Selected text -
--------------------------------------------------

Soundtrack album by Carter Burwell
- Released: February 5, 2016
- Recorded: 2014–2016
- Studio: Sony Scoring Stage, Culver City, California
- Genre: Film score; film soundtrack;
- Length: 42:44
- Label: Back Lot Music

Carter Burwell chronology
| The Finest Hours (2016) | Hail, Caesar (2016) | The Founder (2017) |

= Hail, Caesar! (soundtrack) =

Hail, Caesar! (Original Motion Picture Soundtrack) is the soundtrack to the 2016 film Hail, Caesar! directed by Joel and Ethan Coen. The album features an original score composed by Carter Burwell and musical numbers. The soundtrack was released through Back Lot Music on February 5, 2016.

== Development ==
Hail, Caesar! features a film-within-a-film narrative of multiple films from various genres as the film's story takes place in a Hollywood backlot and featured various musical sequences, including a tap dance number. According to Burwell, "the themes that I'm writing for the movie have to relate to the themes of the movies within the movie" and tying all those themes to become the music of a single film, was a challenge. Scoring all the films had led Burwell researched a lot regarding the musical structure and narrative. He studied Miklós Rózsa's scores for Quo Vadis (1951) and Ben-Hur (1959), who felt that he invented his idea of music around the time of common era. The approach for his score needed to have a recurring melody that appear in different guises in the films that threads the storylines even though it appeared in individual subplots of the film. The score was recorded in multiple phases in New York and Los Angeles. Henry Krieger and Willie Reale wrote the original song "No Dames" performed by Channing Tatum.

--------------------------------------------------

Information provided -

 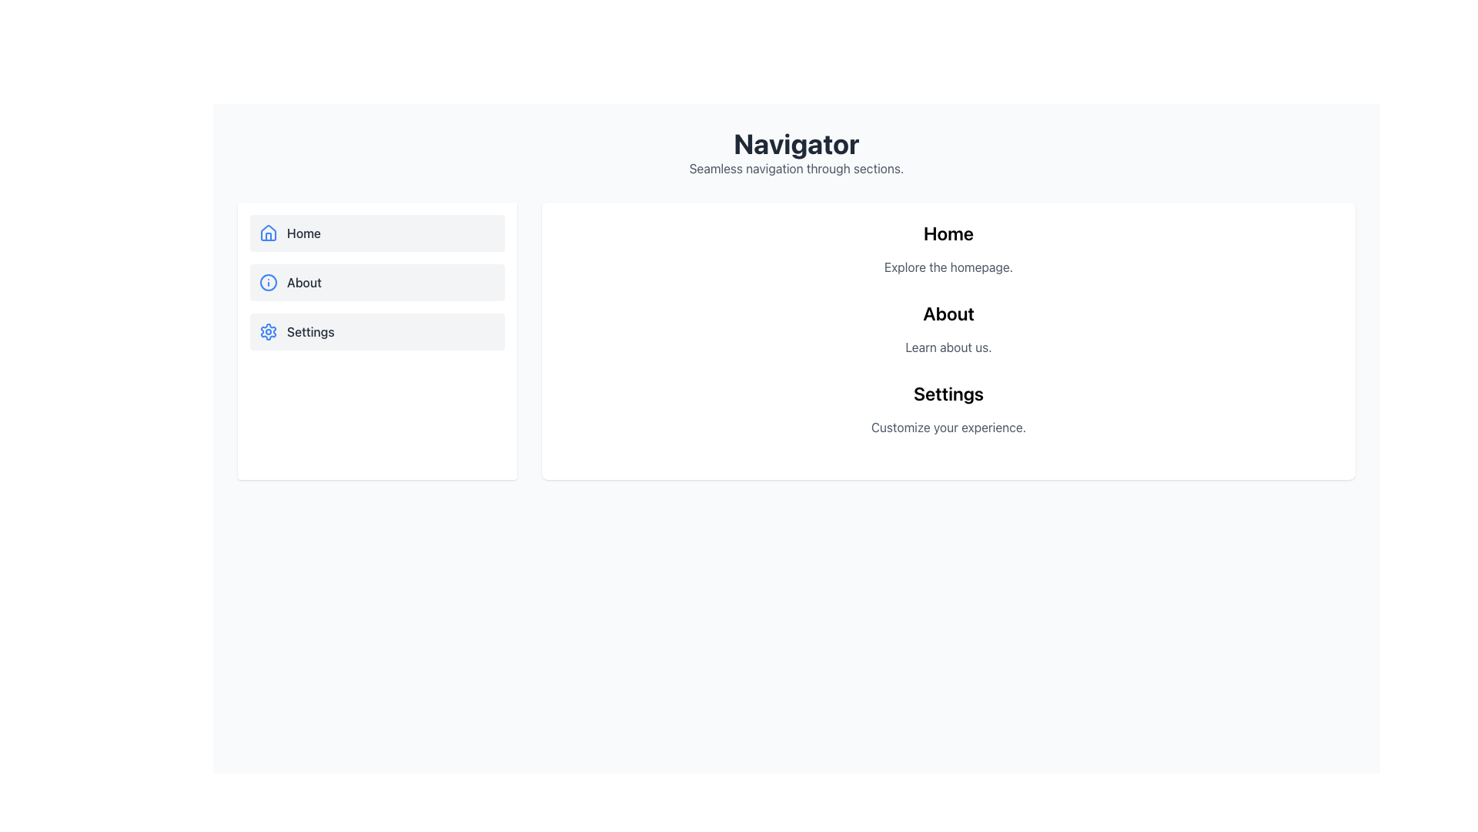 I want to click on the text label displaying 'Explore the homepage.' which is located beneath the title 'Home' in a vertically stacked layout, so click(x=948, y=266).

--------------------------------------------------

To be done -
Reproduce the entire soundtrack article word for word. The lines above come from a source separate from the soundtrack article.

Result -
Soundtrack album by Carter Burwell
- Released: February 5, 2016
- Recorded: 2014–2016
- Studio: Sony Scoring Stage, Culver City, California
- Genre: Film score; film soundtrack;
- Length: 42:44
- Label: Back Lot Music

Carter Burwell chronology
| The Finest Hours (2016) | Hail, Caesar (2016) | The Founder (2017) |

= Hail, Caesar! (soundtrack) =

Hail, Caesar! (Original Motion Picture Soundtrack) is the soundtrack to the 2016 film Hail, Caesar! directed by Joel and Ethan Coen. The album features an original score composed by Carter Burwell and musical numbers. The soundtrack was released through Back Lot Music on February 5, 2016.

== Development ==
Hail, Caesar! features a film-within-a-film narrative of multiple films from various genres as the film's story takes place in a Hollywood backlot and featured various musical sequences, including a tap dance number. According to Burwell, "the themes that I'm writing for the movie have to relate to the themes of the movies within the movie" and tying all those themes to become the music of a single film, was a challenge. Scoring all the films had led Burwell researched a lot regarding the musical structure and narrative. He studied Miklós Rózsa's scores for Quo Vadis (1951) and Ben-Hur (1959), who felt that he invented his idea of music around the time of common era. The approach for his score needed to have a recurring melody that appear in different guises in the films that threads the storylines even though it appeared in individual subplots of the film. The score was recorded in multiple phases in New York and Los Angeles. Henry Krieger and Willie Reale wrote the original song "No Dames" performed by Channing Tatum.